(Records from a pointing dataset)
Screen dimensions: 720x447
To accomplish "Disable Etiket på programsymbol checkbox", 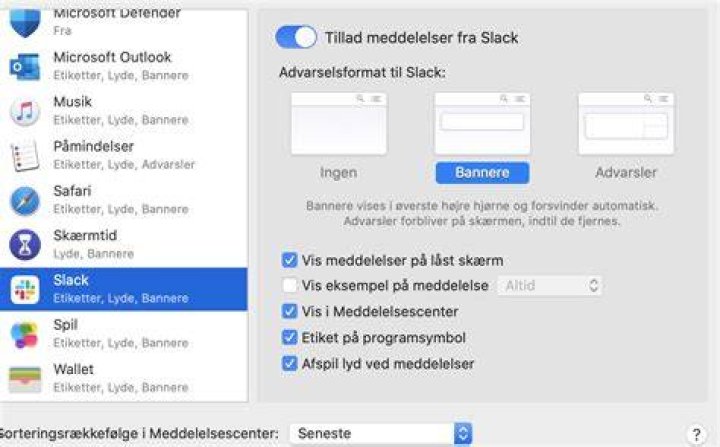I will [289, 337].
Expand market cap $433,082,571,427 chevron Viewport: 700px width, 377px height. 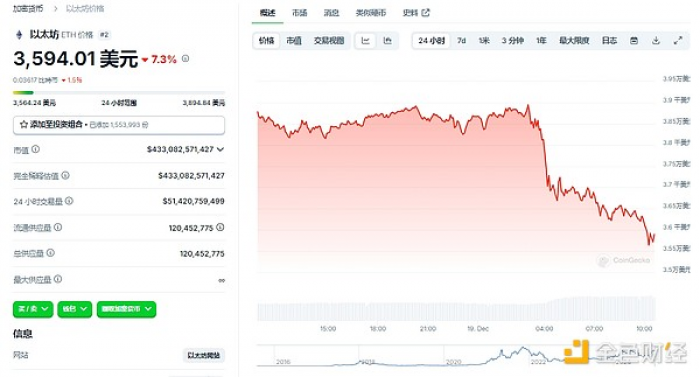point(220,149)
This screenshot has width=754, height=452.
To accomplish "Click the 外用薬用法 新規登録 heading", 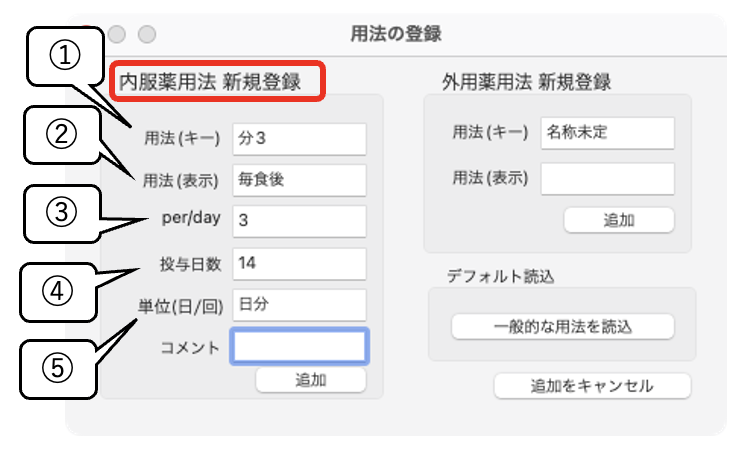I will [x=526, y=81].
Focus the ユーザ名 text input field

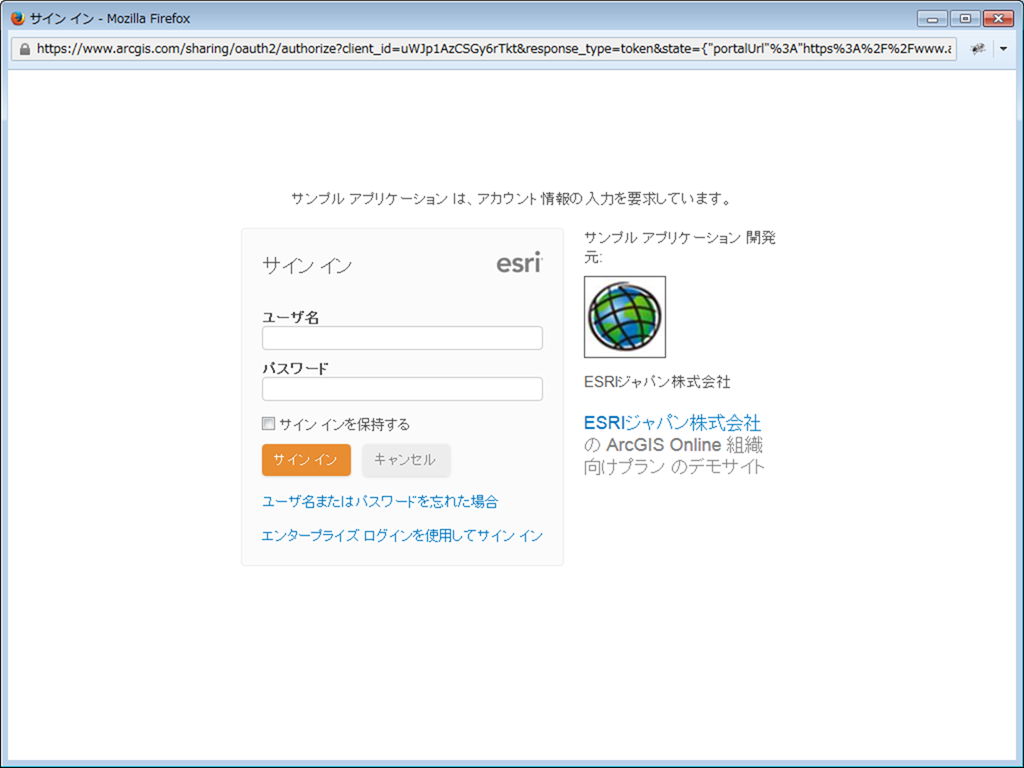[402, 338]
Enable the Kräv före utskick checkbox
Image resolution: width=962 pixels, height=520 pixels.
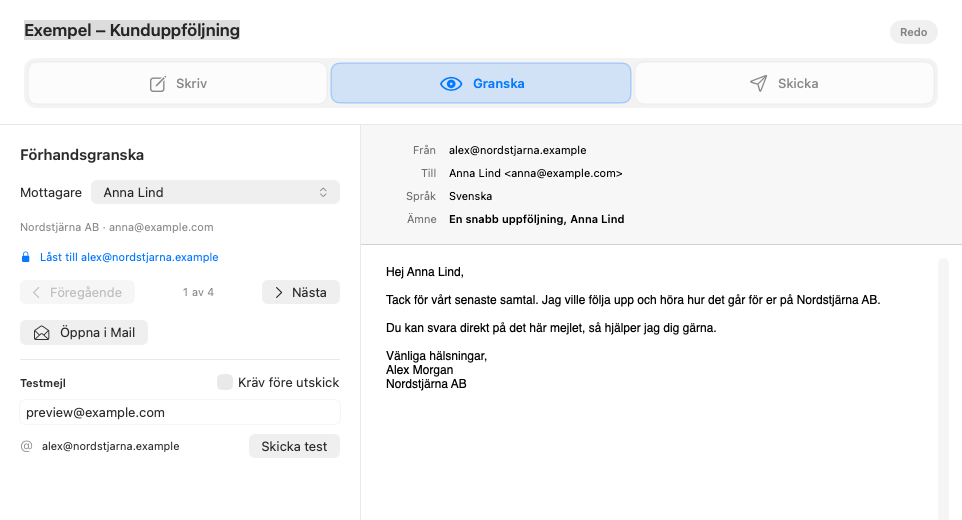pyautogui.click(x=225, y=382)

## EXERCISE
Can you copy the material word for word, from the line containing "Focus the ユーザ名 text input field" through the end, leaving the pictures out?

## OUTPUT BELOW
Focus the ユーザ名 text input field

[402, 338]
Enable the Kräv före utskick checkbox
Image resolution: width=962 pixels, height=520 pixels.
pyautogui.click(x=225, y=382)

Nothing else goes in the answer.